◆ EXERCISE REQUIREMENTS ◆
The answer must consist of each line below that holds the word "agent", copied as it stands.

━━━━━ TASK INPUTS ━━━━━

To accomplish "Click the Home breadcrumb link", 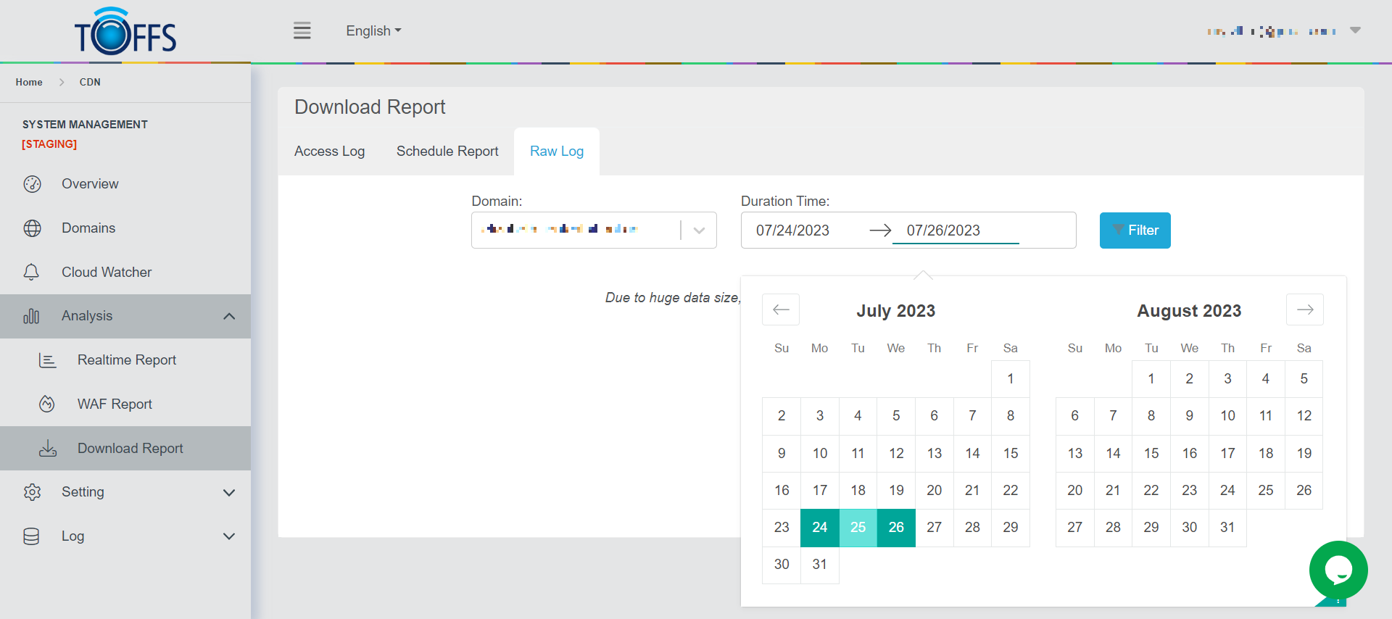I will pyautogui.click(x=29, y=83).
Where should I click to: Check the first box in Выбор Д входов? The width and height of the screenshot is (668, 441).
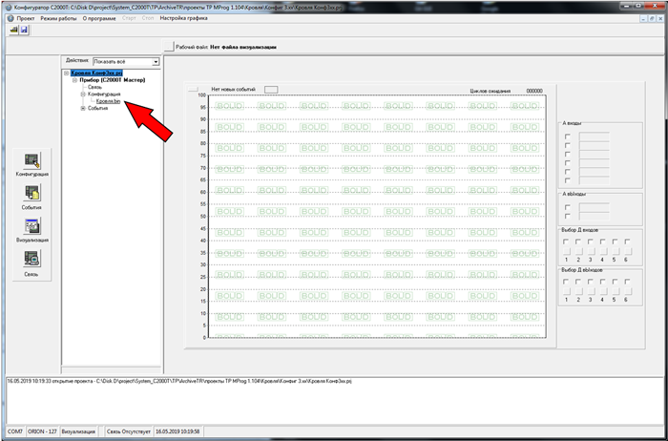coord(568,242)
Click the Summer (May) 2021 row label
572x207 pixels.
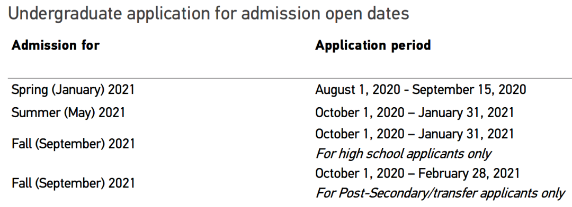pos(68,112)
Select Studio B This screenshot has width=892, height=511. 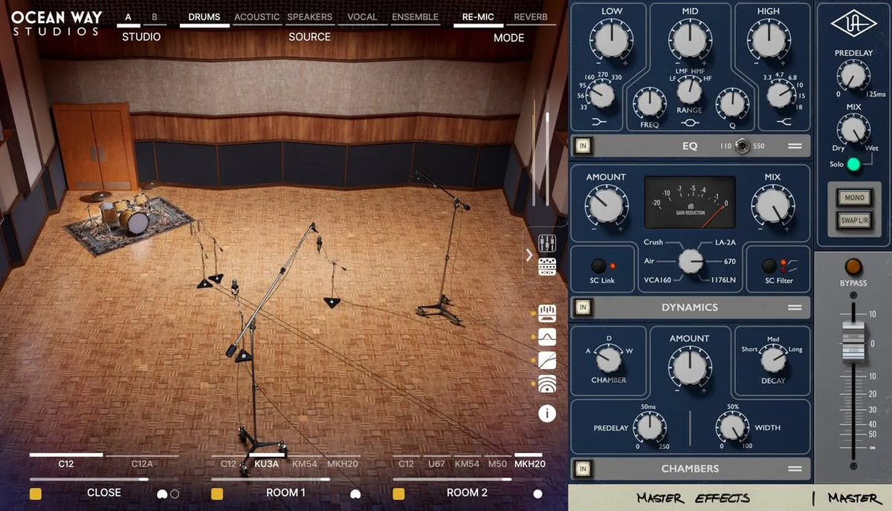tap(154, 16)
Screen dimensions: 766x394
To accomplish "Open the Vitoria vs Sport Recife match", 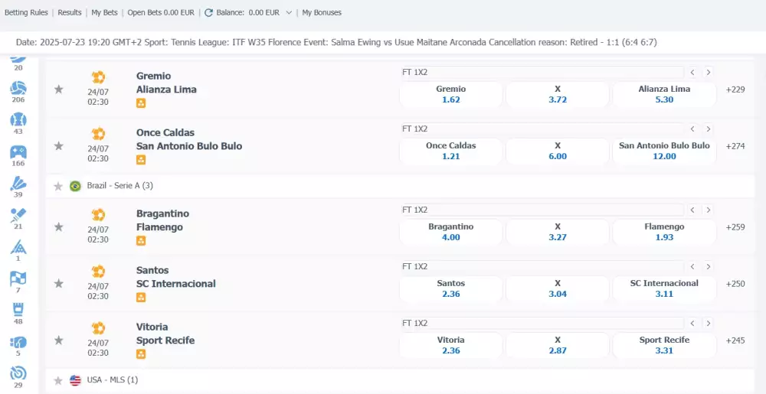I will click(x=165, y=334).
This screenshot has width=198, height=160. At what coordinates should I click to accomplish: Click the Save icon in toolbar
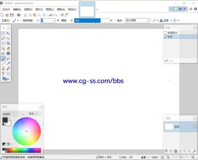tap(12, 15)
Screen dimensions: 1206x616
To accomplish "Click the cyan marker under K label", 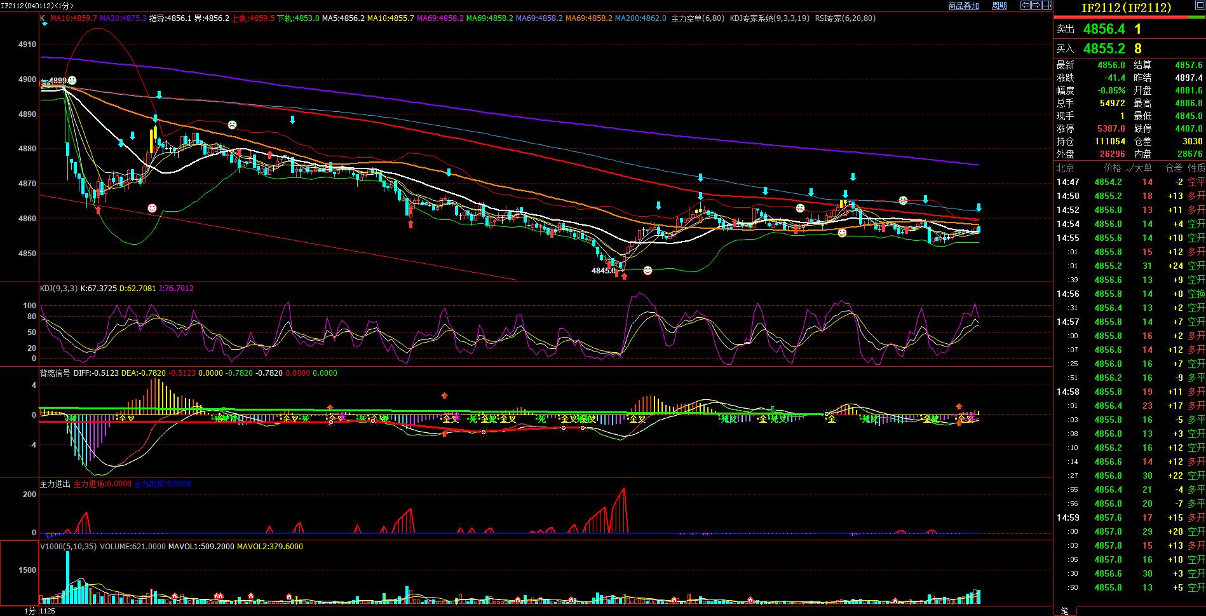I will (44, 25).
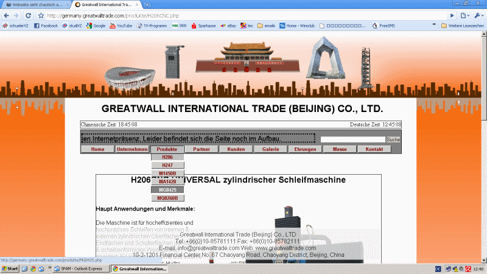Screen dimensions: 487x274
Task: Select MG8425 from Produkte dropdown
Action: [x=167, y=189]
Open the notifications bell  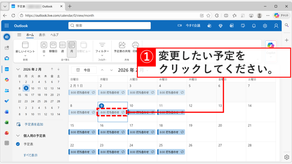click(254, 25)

━━━━━
━━━━━ TASK INPUTS ━━━━━

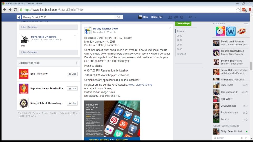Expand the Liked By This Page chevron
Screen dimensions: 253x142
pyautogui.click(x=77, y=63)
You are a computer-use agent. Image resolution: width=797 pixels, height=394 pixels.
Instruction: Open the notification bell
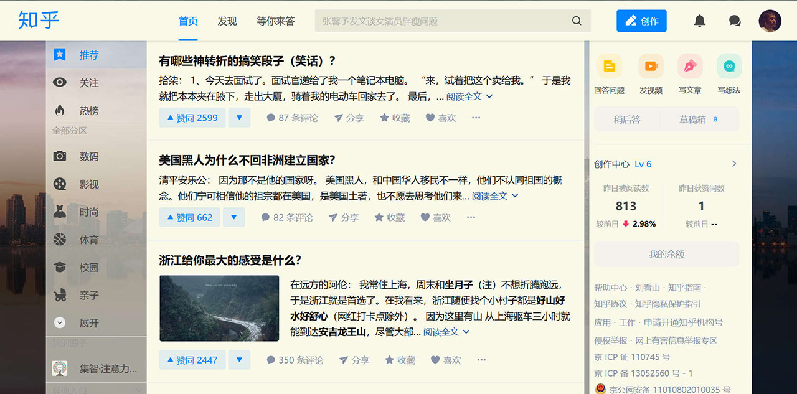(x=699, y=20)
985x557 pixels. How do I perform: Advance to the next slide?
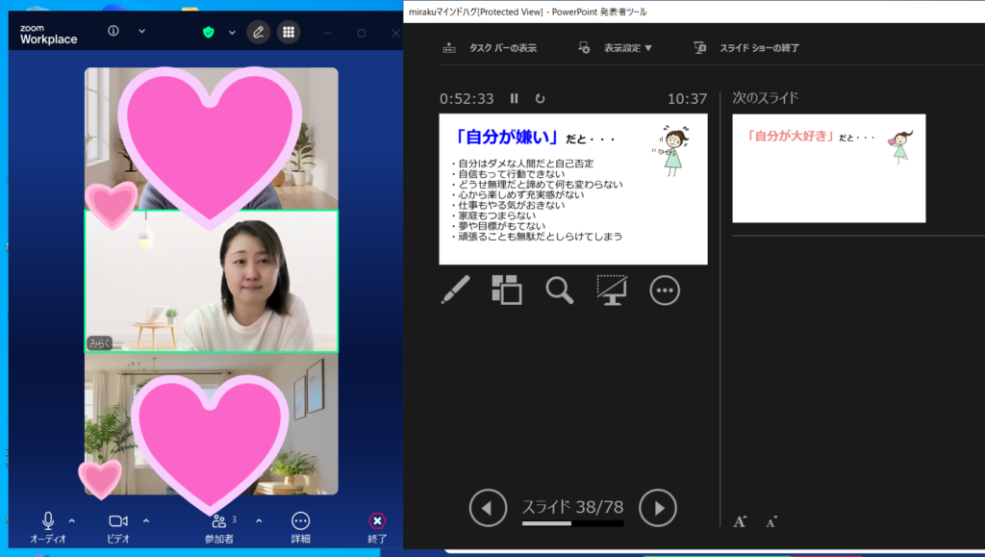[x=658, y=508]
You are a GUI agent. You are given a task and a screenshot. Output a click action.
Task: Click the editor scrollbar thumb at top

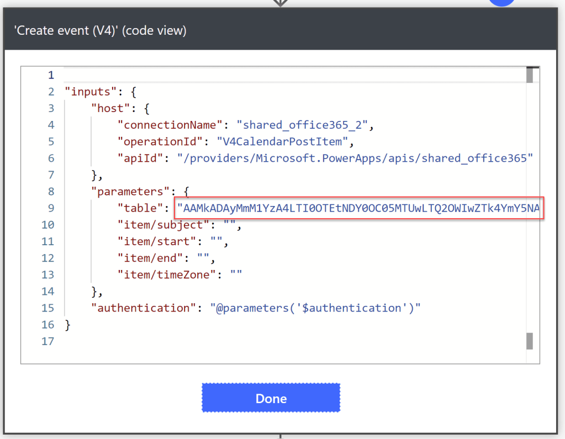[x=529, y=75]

━━━━━

◆ EXPECTED OUTPUT ◆
You are a computer-use agent. Image resolution: width=797 pixels, height=394 pixels.
You are a GUI agent. You are given a task and a screenshot. Output a click action.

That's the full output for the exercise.